--- START OF READING PASSAGE ---

IMG_3453 by jcyates1, on Flickr
Next I started working on the plumbing.


IMG_3454 by jcyates1, on Flickr


IMG_3455 by jcyates1, on Flickr


IMG_3456 by jcyates1, on Flickr
This PVC piece is mainly just a rigid frame for the tubing running from the pump.


IMG_3457 by jcyates1, on Flickr
Drilling holes for the drip wall.


IMG_3462 by jcyates1, on Flickr
Positioning the plumbing inside the tank.


IMG_3470 by jcyates1, on Flickr
And Great Stuffing it into place. I used pencils to keep from filling in the drip holes.


IMG_3471 by jcyates1, on Flickr
I wanted to use this piece of mopani as a drip feature so I positioned a piece of tubing in just the right spot and super glued it into place.


IMG_3474 by jcyates1, on Flickr


IMG_3475 by jcyates1, on Flickr
I wanted to test out the Titbond slurry technique so I mixed up a tiny batch to build a dam around my outlet tube to keep the water flowing in the right direction.


IMG_3477 by jcyates1, on Flickr
I cut up a cork round into several pieces so that I could use them as planting cups on the background. 


IMG_3479 by jcyates1, on Flickr
And GSing them into place.


IMG_3486 by jcyates1, on Flickr


IMG_3497 by jcyates1, on Flickr
And GSing the rest of the background.


IMG_3498 by jcyates1, on Flickr
I cut on the foam with an exacto knife and the used pliers to pull out the chunks.


IMG_3504 by jcyates1, on Flickr


IMG_3510 by jcyates1, on Flickr
The background after a lot of trimming.

I wanted to use rock for the background in the areas where the water would be dripping. I went out and collected the thinnest rocks I could find to keep the bulk and weight down. 


IMG_3511 by jcyates1, on Flickr
Then I started carving out GS to fit each individual rock and super gluing them into place.

--- END OF READING PASSAGE ---

- REQUIREMENT 1:
In the tank build post, what was used to keep the drip holes from being filled in?
- REQUIREMENT 2:
Retype everything in the tank build post from "IMG_3475 by jcyates1, on" down to "GSing them into place.", word for word.

--- START OF RECORDS ---

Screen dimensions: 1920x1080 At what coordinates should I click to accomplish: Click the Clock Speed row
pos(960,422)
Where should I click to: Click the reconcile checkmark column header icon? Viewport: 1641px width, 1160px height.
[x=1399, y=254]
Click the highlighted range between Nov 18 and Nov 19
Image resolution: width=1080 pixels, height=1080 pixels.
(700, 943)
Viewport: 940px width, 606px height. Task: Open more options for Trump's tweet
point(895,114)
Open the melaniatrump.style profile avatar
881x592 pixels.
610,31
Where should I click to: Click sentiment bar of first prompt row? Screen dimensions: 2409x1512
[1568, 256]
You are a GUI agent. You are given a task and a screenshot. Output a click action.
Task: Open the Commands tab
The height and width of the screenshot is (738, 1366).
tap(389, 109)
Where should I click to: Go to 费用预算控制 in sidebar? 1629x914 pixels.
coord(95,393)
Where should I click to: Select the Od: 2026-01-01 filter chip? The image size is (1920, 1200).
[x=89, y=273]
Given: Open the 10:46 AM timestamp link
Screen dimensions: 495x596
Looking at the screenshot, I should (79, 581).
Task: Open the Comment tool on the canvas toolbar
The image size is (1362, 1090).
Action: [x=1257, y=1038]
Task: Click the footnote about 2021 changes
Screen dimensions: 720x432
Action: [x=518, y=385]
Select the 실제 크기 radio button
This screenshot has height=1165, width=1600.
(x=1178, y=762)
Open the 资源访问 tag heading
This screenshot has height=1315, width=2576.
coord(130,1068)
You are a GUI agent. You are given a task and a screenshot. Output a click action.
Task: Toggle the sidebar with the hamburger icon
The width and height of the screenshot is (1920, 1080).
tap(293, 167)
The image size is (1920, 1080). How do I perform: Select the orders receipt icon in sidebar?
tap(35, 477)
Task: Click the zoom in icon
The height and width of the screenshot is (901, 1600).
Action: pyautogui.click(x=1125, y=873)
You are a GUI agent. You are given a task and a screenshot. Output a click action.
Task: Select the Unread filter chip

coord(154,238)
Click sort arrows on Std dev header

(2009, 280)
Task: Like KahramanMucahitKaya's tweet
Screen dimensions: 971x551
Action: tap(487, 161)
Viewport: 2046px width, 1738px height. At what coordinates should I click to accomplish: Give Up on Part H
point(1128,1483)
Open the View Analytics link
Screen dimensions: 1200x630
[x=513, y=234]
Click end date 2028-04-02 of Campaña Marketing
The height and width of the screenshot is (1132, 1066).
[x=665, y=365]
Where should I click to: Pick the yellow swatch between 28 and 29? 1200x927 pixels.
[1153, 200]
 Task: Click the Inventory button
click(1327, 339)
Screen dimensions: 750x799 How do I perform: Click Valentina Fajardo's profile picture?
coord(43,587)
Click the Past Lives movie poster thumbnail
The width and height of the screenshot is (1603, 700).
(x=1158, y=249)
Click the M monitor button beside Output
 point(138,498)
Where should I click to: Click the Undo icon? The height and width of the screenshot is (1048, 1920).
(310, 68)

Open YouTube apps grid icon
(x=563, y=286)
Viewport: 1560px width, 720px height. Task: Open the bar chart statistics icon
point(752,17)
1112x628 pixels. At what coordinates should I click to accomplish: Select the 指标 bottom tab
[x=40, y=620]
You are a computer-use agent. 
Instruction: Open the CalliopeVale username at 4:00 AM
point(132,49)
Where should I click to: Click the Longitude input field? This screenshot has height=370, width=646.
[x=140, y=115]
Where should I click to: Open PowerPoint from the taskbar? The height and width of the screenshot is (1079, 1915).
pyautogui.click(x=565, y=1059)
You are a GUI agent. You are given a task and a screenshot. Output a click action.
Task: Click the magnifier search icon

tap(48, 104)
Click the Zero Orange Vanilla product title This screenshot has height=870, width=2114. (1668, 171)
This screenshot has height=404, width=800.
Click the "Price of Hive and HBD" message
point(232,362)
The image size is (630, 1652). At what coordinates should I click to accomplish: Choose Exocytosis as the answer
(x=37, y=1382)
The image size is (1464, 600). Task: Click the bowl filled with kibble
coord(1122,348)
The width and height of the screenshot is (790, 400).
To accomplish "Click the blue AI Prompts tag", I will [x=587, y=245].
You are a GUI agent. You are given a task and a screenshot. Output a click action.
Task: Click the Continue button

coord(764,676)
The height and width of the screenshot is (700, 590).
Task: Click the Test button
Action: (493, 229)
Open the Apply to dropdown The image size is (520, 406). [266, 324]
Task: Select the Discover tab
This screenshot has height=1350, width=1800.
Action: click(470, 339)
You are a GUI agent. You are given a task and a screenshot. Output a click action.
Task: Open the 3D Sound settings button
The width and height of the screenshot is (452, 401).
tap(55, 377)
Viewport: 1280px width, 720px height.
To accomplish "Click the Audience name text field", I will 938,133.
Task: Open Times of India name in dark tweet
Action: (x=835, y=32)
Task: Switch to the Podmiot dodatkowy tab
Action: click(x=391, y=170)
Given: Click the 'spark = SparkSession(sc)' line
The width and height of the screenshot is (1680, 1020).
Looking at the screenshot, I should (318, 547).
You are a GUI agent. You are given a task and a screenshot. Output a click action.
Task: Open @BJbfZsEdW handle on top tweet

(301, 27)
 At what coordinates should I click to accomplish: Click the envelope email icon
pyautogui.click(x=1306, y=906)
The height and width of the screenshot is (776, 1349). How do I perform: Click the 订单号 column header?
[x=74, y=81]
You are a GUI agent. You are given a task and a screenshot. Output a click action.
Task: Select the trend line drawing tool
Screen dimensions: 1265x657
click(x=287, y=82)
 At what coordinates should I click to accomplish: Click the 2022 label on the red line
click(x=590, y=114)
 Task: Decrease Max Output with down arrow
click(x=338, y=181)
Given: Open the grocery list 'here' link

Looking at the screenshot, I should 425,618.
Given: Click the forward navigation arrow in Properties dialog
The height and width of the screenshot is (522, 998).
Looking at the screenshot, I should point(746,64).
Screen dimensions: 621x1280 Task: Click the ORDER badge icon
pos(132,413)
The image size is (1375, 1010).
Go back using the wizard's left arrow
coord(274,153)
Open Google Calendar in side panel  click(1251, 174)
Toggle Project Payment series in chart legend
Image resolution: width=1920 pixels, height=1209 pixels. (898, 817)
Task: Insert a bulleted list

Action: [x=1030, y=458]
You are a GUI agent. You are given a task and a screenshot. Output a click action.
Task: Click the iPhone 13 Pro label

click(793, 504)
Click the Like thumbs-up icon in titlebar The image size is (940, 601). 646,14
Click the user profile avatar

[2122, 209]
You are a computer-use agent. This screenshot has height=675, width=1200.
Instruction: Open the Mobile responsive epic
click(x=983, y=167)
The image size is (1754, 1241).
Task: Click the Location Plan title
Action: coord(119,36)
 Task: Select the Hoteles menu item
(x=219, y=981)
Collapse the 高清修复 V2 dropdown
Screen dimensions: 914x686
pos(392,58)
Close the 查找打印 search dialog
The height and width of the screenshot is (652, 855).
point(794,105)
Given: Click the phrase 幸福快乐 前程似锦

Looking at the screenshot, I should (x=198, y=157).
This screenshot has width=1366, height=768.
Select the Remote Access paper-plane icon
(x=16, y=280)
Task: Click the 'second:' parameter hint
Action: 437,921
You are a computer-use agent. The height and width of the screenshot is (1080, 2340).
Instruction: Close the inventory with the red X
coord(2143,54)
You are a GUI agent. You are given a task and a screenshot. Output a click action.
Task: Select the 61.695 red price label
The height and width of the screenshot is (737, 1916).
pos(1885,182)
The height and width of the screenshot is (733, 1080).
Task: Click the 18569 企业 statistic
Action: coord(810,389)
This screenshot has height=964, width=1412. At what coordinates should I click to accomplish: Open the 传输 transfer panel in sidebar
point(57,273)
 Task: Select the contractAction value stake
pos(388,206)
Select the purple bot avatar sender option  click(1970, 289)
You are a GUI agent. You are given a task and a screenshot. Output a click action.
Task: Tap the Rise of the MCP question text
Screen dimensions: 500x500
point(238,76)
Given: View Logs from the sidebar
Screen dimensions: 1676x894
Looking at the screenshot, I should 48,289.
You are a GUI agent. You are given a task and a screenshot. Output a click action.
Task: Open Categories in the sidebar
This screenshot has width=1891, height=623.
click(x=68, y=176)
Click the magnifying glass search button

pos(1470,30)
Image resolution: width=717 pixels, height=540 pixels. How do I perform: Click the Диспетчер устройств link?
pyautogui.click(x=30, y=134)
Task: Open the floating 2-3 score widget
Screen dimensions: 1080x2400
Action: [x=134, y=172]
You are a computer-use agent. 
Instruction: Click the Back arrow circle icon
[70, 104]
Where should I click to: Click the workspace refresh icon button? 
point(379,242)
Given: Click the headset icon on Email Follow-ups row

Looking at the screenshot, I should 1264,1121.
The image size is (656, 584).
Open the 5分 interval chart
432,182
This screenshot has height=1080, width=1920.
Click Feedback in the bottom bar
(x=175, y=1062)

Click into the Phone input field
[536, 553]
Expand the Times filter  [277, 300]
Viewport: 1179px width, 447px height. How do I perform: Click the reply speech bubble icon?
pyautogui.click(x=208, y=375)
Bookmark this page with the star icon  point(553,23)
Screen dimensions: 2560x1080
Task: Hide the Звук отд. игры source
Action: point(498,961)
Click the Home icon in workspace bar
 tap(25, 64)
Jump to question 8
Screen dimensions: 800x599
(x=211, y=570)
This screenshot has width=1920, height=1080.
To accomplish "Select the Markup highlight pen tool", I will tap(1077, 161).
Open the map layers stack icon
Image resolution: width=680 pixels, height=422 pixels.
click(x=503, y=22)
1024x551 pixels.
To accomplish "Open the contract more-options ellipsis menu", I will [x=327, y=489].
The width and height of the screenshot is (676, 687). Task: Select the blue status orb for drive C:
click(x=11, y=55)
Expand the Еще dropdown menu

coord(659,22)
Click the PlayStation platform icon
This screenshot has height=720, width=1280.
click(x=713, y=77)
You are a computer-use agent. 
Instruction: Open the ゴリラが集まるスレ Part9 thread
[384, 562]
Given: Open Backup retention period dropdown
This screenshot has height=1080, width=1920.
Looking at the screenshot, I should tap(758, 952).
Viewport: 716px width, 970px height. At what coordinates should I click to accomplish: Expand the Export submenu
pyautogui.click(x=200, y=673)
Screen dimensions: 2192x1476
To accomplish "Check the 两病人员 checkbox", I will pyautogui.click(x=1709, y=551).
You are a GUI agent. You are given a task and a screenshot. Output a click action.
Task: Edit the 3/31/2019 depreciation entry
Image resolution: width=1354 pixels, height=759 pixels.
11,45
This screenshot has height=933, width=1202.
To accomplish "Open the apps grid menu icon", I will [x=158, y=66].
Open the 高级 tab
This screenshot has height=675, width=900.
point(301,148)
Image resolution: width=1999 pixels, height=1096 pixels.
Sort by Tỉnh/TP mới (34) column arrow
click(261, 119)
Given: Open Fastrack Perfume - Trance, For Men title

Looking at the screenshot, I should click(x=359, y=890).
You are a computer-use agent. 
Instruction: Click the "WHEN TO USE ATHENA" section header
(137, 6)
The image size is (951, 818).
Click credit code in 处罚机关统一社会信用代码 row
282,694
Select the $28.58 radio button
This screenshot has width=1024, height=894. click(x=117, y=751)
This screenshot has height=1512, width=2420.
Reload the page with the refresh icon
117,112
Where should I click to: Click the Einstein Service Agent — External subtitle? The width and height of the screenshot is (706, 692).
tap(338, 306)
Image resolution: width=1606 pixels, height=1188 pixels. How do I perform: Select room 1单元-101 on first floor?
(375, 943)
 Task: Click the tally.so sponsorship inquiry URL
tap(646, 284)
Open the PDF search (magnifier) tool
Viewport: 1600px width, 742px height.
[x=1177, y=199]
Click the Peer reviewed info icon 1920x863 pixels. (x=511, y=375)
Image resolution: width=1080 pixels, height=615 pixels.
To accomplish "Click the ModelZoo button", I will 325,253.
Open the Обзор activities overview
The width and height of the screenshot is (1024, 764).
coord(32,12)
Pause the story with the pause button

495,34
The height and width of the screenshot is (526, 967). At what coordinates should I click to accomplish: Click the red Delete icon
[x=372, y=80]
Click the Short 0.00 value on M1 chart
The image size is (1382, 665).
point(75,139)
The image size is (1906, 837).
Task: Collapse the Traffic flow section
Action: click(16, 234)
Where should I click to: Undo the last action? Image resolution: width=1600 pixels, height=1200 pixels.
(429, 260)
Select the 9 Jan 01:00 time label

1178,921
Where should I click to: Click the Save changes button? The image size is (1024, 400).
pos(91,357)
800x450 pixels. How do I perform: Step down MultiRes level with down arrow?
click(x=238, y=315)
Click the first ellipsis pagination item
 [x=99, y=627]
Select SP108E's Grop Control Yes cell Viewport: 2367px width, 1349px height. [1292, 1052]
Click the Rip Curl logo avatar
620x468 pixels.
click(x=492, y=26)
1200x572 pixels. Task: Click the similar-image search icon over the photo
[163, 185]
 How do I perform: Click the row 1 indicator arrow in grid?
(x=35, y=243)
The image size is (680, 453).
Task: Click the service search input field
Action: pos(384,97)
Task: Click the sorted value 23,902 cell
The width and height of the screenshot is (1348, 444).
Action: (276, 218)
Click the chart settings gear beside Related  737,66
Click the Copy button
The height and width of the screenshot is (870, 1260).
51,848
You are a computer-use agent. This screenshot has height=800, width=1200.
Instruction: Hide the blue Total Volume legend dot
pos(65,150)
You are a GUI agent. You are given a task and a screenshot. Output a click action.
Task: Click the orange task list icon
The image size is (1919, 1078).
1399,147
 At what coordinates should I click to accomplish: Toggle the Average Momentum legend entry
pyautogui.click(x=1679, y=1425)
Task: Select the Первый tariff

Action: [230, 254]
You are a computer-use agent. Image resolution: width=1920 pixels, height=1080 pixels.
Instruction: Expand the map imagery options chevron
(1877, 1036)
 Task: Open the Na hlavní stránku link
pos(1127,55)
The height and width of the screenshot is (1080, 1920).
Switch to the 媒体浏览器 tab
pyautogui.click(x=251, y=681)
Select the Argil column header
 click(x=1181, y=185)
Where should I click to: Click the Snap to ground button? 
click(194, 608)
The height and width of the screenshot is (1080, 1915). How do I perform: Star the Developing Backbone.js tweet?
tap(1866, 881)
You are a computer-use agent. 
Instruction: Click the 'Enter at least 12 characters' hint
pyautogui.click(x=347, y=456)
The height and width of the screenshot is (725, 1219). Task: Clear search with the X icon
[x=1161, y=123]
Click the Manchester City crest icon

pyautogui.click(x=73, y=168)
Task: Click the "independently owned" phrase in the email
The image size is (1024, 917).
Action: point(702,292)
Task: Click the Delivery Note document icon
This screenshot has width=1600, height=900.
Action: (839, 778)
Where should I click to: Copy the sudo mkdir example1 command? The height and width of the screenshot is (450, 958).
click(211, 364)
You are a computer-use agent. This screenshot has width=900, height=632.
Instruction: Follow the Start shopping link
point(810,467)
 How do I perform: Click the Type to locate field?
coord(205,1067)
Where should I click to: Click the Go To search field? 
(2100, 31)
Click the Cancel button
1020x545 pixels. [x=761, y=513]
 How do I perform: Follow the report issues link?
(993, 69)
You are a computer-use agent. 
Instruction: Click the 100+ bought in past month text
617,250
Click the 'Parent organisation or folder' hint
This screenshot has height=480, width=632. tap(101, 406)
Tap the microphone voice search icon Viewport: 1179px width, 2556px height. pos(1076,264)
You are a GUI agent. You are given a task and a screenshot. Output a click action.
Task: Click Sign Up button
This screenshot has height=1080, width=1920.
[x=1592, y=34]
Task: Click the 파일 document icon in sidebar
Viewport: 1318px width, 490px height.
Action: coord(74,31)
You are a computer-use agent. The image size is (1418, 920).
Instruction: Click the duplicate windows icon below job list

--- END OF RECORDS ---

- FULL ANSWER 1:
Pencils.

- FULL ANSWER 2:
IMG_3475 by jcyates1, on Flickr
I wanted to test out the Titbond slurry technique so I mixed up a tiny batch to build a dam around my outlet tube to keep the water flowing in the right direction.


IMG_3477 by jcyates1, on Flickr
I cut up a cork round into several pieces so that I could use them as planting cups on the background. 


IMG_3479 by jcyates1, on Flickr
And GSing them into place.